Data for processing:
========================================================================
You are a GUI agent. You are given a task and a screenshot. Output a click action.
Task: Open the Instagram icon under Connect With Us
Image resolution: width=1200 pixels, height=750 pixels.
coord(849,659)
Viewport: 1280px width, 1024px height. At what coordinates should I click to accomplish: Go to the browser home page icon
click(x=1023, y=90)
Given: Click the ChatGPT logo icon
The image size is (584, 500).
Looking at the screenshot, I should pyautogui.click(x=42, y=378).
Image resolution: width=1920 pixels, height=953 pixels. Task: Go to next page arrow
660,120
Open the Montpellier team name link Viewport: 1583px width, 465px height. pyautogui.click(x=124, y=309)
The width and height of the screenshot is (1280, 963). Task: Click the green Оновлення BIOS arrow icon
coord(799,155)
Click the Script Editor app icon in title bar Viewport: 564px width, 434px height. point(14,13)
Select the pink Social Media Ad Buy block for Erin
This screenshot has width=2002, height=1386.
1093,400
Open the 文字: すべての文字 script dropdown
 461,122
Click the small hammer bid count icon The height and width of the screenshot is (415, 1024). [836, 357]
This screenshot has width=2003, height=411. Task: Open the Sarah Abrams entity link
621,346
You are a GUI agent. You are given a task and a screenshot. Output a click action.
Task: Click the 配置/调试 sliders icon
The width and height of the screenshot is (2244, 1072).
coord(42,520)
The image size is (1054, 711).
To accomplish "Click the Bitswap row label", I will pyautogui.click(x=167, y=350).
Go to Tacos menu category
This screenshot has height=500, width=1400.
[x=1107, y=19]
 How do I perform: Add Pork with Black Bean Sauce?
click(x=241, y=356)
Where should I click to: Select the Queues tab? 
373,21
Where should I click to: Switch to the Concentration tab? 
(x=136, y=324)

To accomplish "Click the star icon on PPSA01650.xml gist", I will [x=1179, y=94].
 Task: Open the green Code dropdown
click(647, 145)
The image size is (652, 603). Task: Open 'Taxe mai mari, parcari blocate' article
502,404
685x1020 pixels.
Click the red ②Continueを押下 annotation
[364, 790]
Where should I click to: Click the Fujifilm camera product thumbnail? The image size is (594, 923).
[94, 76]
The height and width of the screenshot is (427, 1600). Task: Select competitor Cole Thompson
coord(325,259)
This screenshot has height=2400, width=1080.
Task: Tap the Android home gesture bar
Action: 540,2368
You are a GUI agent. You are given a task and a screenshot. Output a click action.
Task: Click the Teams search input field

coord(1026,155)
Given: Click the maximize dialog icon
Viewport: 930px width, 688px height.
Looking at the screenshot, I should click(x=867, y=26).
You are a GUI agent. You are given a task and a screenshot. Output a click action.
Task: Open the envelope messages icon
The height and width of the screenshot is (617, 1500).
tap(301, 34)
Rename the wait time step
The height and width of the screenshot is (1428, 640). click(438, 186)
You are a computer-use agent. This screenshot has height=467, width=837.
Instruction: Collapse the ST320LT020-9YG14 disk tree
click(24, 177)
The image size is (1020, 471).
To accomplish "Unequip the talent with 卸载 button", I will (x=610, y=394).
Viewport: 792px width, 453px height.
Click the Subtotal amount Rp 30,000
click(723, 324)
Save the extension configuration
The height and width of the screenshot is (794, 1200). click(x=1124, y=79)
========================================================================
Description of the task: Please output exactly the lines between the one holding "This screenshot has width=2002, height=1386." and the one holding "Click the small" in the records above, inclusive, and nothing more.

Output:
This screenshot has width=2002, height=1386.
1093,400
Open the 文字: すべての文字 script dropdown
 461,122
Click the small hammer bid count icon The height and width of the screenshot is (415, 1024). [836, 357]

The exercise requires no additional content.